*TASK MATERIAL*:
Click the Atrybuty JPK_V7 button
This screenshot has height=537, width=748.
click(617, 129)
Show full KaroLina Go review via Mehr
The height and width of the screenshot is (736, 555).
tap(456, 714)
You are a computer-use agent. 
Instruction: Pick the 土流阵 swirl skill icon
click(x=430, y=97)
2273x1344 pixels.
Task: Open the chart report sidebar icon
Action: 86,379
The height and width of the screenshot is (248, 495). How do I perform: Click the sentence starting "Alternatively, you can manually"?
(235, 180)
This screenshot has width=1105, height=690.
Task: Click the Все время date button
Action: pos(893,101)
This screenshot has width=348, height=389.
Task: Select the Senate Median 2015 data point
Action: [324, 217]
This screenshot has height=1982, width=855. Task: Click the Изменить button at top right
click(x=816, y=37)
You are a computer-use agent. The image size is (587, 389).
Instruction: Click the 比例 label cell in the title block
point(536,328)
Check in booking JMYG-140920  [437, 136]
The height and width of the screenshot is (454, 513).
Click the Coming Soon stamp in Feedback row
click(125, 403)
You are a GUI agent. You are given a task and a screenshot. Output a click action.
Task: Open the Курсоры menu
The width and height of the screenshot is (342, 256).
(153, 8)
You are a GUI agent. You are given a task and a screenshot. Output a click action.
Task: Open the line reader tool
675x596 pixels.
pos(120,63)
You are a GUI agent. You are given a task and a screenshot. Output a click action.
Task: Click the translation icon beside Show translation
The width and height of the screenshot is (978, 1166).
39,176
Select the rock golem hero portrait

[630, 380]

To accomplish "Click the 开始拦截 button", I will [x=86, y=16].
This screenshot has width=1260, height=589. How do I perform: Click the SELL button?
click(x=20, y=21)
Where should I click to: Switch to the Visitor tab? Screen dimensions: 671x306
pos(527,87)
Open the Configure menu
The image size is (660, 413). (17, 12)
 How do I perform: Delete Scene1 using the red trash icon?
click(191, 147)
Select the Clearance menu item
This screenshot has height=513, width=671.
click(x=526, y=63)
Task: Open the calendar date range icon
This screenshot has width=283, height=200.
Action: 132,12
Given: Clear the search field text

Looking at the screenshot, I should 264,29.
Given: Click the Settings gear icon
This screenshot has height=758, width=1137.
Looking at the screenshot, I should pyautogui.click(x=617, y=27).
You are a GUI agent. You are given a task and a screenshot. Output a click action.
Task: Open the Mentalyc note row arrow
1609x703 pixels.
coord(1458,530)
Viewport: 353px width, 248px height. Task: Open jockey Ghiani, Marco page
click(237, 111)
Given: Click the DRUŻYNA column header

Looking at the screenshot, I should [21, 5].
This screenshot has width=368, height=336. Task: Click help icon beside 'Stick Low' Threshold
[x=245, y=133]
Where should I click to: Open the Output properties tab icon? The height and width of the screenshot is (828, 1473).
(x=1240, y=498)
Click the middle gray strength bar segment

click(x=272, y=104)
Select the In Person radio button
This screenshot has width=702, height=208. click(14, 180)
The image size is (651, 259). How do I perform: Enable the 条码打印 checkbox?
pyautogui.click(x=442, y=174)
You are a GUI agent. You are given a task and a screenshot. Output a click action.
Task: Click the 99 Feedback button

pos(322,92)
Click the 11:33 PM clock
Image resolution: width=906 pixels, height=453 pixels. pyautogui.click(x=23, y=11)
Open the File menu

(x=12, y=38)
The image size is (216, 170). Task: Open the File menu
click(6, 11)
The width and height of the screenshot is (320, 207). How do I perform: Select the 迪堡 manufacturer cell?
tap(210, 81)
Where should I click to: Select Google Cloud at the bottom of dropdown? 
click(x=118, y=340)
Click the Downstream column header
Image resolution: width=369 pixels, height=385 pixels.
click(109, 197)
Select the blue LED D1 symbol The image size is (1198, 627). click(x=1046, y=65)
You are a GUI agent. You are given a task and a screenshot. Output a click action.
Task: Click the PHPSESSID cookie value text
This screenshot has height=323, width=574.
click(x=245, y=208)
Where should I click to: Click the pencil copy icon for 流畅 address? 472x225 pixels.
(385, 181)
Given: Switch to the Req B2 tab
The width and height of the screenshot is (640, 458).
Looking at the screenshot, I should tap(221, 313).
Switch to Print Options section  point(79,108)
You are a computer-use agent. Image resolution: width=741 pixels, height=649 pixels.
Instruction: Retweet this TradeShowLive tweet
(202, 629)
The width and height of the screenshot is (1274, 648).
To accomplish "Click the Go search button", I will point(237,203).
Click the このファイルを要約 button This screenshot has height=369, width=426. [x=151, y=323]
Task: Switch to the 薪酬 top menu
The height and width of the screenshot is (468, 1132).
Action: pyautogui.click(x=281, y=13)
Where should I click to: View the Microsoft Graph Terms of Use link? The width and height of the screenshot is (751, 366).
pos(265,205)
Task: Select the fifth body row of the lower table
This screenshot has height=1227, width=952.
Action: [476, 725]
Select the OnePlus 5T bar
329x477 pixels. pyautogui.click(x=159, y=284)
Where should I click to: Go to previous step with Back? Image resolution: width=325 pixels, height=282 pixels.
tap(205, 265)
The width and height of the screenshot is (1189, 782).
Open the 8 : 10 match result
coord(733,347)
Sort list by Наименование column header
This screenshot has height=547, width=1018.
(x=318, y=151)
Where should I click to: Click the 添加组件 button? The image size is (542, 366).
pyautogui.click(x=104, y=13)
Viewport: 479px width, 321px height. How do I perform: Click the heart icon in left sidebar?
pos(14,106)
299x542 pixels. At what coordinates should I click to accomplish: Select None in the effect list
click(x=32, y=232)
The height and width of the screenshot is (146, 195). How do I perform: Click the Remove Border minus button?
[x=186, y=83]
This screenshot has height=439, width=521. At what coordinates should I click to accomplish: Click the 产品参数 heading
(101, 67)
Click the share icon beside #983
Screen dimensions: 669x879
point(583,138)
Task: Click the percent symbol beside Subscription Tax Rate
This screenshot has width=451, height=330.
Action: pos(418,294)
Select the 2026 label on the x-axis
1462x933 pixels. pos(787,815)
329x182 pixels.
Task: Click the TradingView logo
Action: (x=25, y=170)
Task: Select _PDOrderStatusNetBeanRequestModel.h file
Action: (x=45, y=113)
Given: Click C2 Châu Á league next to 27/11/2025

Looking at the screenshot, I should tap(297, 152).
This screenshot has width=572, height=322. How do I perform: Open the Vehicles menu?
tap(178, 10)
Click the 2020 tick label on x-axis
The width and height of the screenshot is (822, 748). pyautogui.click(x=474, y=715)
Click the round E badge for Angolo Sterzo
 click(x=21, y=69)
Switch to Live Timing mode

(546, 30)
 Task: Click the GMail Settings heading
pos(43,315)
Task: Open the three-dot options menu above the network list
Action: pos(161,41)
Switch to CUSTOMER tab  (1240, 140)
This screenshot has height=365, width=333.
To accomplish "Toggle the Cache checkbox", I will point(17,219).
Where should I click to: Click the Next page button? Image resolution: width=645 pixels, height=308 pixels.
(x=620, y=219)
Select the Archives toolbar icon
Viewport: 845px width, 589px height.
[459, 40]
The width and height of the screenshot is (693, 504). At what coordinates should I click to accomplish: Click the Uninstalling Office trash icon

*THE TASK*: Every entry above should be retyped exactly as it appears.

*TASK ANSWER*:
Click the Atrybuty JPK_V7 button
This screenshot has height=537, width=748.
click(617, 129)
Show full KaroLina Go review via Mehr
The height and width of the screenshot is (736, 555).
tap(456, 714)
You are a computer-use agent. 
Instruction: Pick the 土流阵 swirl skill icon
click(x=430, y=97)
2273x1344 pixels.
Task: Open the chart report sidebar icon
Action: 86,379
The height and width of the screenshot is (248, 495). How do I perform: Click the sentence starting "Alternatively, you can manually"?
(235, 180)
This screenshot has width=1105, height=690.
Task: Click the Все время date button
Action: pos(893,101)
This screenshot has width=348, height=389.
Task: Select the Senate Median 2015 data point
Action: [324, 217]
This screenshot has height=1982, width=855. Task: Click the Изменить button at top right
click(x=816, y=37)
You are a computer-use agent. The image size is (587, 389).
Instruction: Click the 比例 label cell in the title block
point(536,328)
Check in booking JMYG-140920  [437, 136]
The height and width of the screenshot is (454, 513).
Click the Coming Soon stamp in Feedback row
click(125, 403)
You are a GUI agent. You are given a task and a screenshot. Output a click action.
Task: Open the Курсоры menu
The width and height of the screenshot is (342, 256).
(153, 8)
You are a GUI agent. You are given a task and a screenshot. Output a click action.
Task: Open the line reader tool
675x596 pixels.
pos(120,63)
You are a GUI agent. You are given a task and a screenshot. Output a click action.
Task: Click the translation icon beside Show translation
The width and height of the screenshot is (978, 1166).
39,176
Select the rock golem hero portrait

[630, 380]

To accomplish "Click the 开始拦截 button", I will [x=86, y=16].
This screenshot has width=1260, height=589. How do I perform: Click the SELL button?
click(x=20, y=21)
Where should I click to: Switch to the Visitor tab? Screen dimensions: 671x306
pos(527,87)
Open the Configure menu
The image size is (660, 413). (17, 12)
 How do I perform: Delete Scene1 using the red trash icon?
click(191, 147)
Select the Clearance menu item
This screenshot has height=513, width=671.
click(x=526, y=63)
Task: Open the calendar date range icon
This screenshot has width=283, height=200.
Action: 132,12
Given: Clear the search field text

Looking at the screenshot, I should 264,29.
Given: Click the Settings gear icon
This screenshot has height=758, width=1137.
Looking at the screenshot, I should pyautogui.click(x=617, y=27).
You are a GUI agent. You are given a task and a screenshot. Output a click action.
Task: Open the Mentalyc note row arrow
1609x703 pixels.
coord(1458,530)
Viewport: 353px width, 248px height. Task: Open jockey Ghiani, Marco page
click(237, 111)
Given: Click the DRUŻYNA column header

Looking at the screenshot, I should [21, 5].
This screenshot has width=368, height=336. Task: Click help icon beside 'Stick Low' Threshold
[x=245, y=133]
Where should I click to: Open the Output properties tab icon? The height and width of the screenshot is (828, 1473).
(x=1240, y=498)
Click the middle gray strength bar segment

click(x=272, y=104)
Select the In Person radio button
This screenshot has width=702, height=208. click(14, 180)
The image size is (651, 259). How do I perform: Enable the 条码打印 checkbox?
pyautogui.click(x=442, y=174)
You are a GUI agent. You are given a task and a screenshot. Output a click action.
Task: Click the 99 Feedback button

pos(322,92)
Click the 11:33 PM clock
Image resolution: width=906 pixels, height=453 pixels. pyautogui.click(x=23, y=11)
Open the File menu

(x=12, y=38)
The image size is (216, 170). Task: Open the File menu
click(6, 11)
The width and height of the screenshot is (320, 207). How do I perform: Select the 迪堡 manufacturer cell?
tap(210, 81)
Where should I click to: Select Google Cloud at the bottom of dropdown? 
click(x=118, y=340)
Click the Downstream column header
Image resolution: width=369 pixels, height=385 pixels.
click(109, 197)
Select the blue LED D1 symbol The image size is (1198, 627). click(x=1046, y=65)
You are a GUI agent. You are given a task and a screenshot. Output a click action.
Task: Click the PHPSESSID cookie value text
This screenshot has height=323, width=574.
click(x=245, y=208)
Where should I click to: Click the pencil copy icon for 流畅 address? 472x225 pixels.
(385, 181)
Given: Switch to the Req B2 tab
The width and height of the screenshot is (640, 458).
Looking at the screenshot, I should tap(221, 313).
Switch to Print Options section  point(79,108)
You are a computer-use agent. Image resolution: width=741 pixels, height=649 pixels.
Instruction: Retweet this TradeShowLive tweet
(202, 629)
The width and height of the screenshot is (1274, 648).
To accomplish "Click the Go search button", I will point(237,203).
Click the このファイルを要約 button This screenshot has height=369, width=426. [x=151, y=323]
Task: Switch to the 薪酬 top menu
The height and width of the screenshot is (468, 1132).
Action: pyautogui.click(x=281, y=13)
Where should I click to: View the Microsoft Graph Terms of Use link? The width and height of the screenshot is (751, 366).
pos(265,205)
Task: Select the fifth body row of the lower table
This screenshot has height=1227, width=952.
Action: [476, 725]
Select the OnePlus 5T bar
329x477 pixels. pyautogui.click(x=159, y=284)
Where should I click to: Go to previous step with Back? Image resolution: width=325 pixels, height=282 pixels.
tap(205, 265)
The width and height of the screenshot is (1189, 782).
Open the 8 : 10 match result
coord(733,347)
Sort list by Наименование column header
This screenshot has height=547, width=1018.
(x=318, y=151)
Where should I click to: Click the 添加组件 button? The image size is (542, 366).
pyautogui.click(x=104, y=13)
Viewport: 479px width, 321px height. How do I perform: Click the heart icon in left sidebar?
pos(14,106)
299x542 pixels. At what coordinates should I click to accomplish: Select None in the effect list
click(x=32, y=232)
The height and width of the screenshot is (146, 195). How do I perform: Click the Remove Border minus button?
[x=186, y=83]
This screenshot has height=439, width=521. At what coordinates should I click to accomplish: Click the 产品参数 heading
(101, 67)
Click the share icon beside #983
Screen dimensions: 669x879
point(583,138)
Task: Click the percent symbol beside Subscription Tax Rate
This screenshot has width=451, height=330.
Action: pos(418,294)
Select the 2026 label on the x-axis
1462x933 pixels. pos(787,815)
329x182 pixels.
Task: Click the TradingView logo
Action: (x=25, y=170)
Task: Select _PDOrderStatusNetBeanRequestModel.h file
Action: (x=45, y=113)
Given: Click C2 Châu Á league next to 27/11/2025

Looking at the screenshot, I should tap(297, 152).
This screenshot has width=572, height=322. How do I perform: Open the Vehicles menu?
tap(178, 10)
Click the 2020 tick label on x-axis
The width and height of the screenshot is (822, 748). pyautogui.click(x=474, y=715)
Click the round E badge for Angolo Sterzo
 click(x=21, y=69)
Switch to Live Timing mode

(546, 30)
 Task: Click the GMail Settings heading
pos(43,315)
Task: Open the three-dot options menu above the network list
Action: pos(161,41)
Switch to CUSTOMER tab  (1240, 140)
This screenshot has height=365, width=333.
To accomplish "Toggle the Cache checkbox", I will point(17,219).
Where should I click to: Click the Next page button? Image resolution: width=645 pixels, height=308 pixels.
(x=620, y=219)
Select the Archives toolbar icon
Viewport: 845px width, 589px height.
[459, 40]
The width and height of the screenshot is (693, 504). At what coordinates should I click to accomplish: Click the Uninstalling Office trash icon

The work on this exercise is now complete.